-By Rich Miller
Here in the South, we are in the middle of a severe drought. As we watch our yards, lakes, and food plots dry up, we as hunters can’t help but wonder what kind of effect it is having on the wildlife that we hunt.
We have had only a handful of scattered thunderstorms since the first of May. During this time period, my lush green food plots have turned into dried-up brown patches of nothing. When I am planting my perennial food plots, I try to find and plant some of the most drought tolerant varieties as possible. I have found that my plots of alfalfa, clover, and chicory are the most drought-tolerant. They may dry up and not look very healthy, but when we they get a little moisture they will come back.

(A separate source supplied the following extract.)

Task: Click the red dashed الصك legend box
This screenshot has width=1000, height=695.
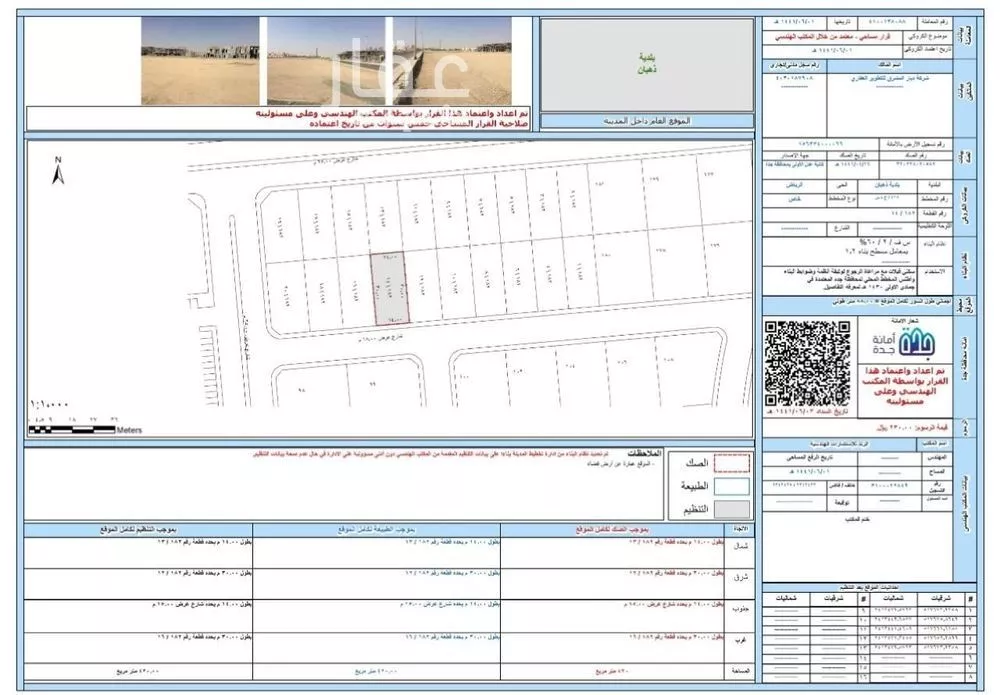Action: [734, 462]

This week, I have started preparing for my annual fall food plots. I sprayed them with an herbicide a couple of weeks ago to get rid of the weeds and grasses. This makes it a lot easier when I get ready to start breaking the ground. Next, I will use a sub-soiler (i.e. middle buster, turn plow) to break through the hard pan. This will allow any moisture I do get over the next several weeks to seep into the ground and not run off. This will also make for easier plowing with cut away harrows or a box tiller.
With the food plots struggling and the other natural browse in the woods drying up, I have started supplemental feeding this past week with game feeders. I have been holding several different bachelor groups of bucks on my property for the last couple of months, and I didn’t want to lose them. If deer don’t have the necessary food available, they will leave and find it somewhere else. I start my feeders out with short feed times and increase the times as more deer start using them. This way I don’t have a lot of feed on the ground in case I do get a little moisture. With the price of corn on the rise, programmable deer feeders are a great cost-effective way to feed.
On a side note, last weekend was the World Turkey calling contest in Birmingham, AL. I would like to congratulate a couple of the Knight & Hale callers. Mark Prudomme won the Owl Hooting and Gobbling Championships while placing fourth in the open calling. Chris Parrish had a strong second place finish in the open calling championship. Good job guys!